About this exercise: Read the entries that follow and give each one again precisely.

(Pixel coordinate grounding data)
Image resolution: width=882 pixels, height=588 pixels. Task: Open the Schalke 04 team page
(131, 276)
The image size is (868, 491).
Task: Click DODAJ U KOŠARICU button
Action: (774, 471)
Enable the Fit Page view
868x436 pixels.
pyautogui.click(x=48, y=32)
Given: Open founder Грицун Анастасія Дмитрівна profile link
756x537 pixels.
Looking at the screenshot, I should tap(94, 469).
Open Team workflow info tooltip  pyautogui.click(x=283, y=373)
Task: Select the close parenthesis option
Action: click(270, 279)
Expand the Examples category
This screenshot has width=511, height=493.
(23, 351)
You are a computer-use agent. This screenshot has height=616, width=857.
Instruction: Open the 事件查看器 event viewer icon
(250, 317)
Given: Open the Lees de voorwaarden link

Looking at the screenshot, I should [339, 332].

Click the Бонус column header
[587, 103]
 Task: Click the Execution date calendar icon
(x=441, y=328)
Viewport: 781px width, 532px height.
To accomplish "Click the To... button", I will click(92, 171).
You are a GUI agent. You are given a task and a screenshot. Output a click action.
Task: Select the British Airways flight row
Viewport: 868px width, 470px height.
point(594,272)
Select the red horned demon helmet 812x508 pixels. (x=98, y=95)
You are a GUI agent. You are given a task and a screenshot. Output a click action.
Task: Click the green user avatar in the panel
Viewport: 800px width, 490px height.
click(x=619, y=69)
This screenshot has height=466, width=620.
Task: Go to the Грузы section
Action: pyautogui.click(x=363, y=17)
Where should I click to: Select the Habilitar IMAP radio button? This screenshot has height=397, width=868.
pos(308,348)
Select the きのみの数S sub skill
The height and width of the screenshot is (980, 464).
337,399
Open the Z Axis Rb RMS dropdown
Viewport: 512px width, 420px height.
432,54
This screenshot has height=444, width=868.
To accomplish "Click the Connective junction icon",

Answer to the problem:
Image resolution: width=882 pixels, height=588 pixels. Task: Open the Schalke 04 team page
(131, 276)
The image size is (868, 491).
Task: Click DODAJ U KOŠARICU button
Action: (774, 471)
Enable the Fit Page view
868x436 pixels.
pyautogui.click(x=48, y=32)
Given: Open founder Грицун Анастасія Дмитрівна profile link
756x537 pixels.
Looking at the screenshot, I should tap(94, 469).
Open Team workflow info tooltip  pyautogui.click(x=283, y=373)
Task: Select the close parenthesis option
Action: click(270, 279)
Expand the Examples category
This screenshot has width=511, height=493.
(23, 351)
You are a computer-use agent. This screenshot has height=616, width=857.
Instruction: Open the 事件查看器 event viewer icon
(250, 317)
Given: Open the Lees de voorwaarden link

Looking at the screenshot, I should [339, 332].

Click the Бонус column header
[587, 103]
 Task: Click the Execution date calendar icon
(x=441, y=328)
Viewport: 781px width, 532px height.
To accomplish "Click the To... button", I will click(92, 171).
You are a GUI agent. You are given a task and a screenshot. Output a click action.
Task: Select the British Airways flight row
Viewport: 868px width, 470px height.
point(594,272)
Select the red horned demon helmet 812x508 pixels. (x=98, y=95)
You are a GUI agent. You are given a task and a screenshot. Output a click action.
Task: Click the green user avatar in the panel
Viewport: 800px width, 490px height.
click(x=619, y=69)
This screenshot has height=466, width=620.
Task: Go to the Грузы section
Action: pyautogui.click(x=363, y=17)
Where should I click to: Select the Habilitar IMAP radio button? This screenshot has height=397, width=868.
pos(308,348)
Select the きのみの数S sub skill
The height and width of the screenshot is (980, 464).
337,399
Open the Z Axis Rb RMS dropdown
Viewport: 512px width, 420px height.
432,54
This screenshot has height=444, width=868.
To accomplish "Click the Connective junction icon",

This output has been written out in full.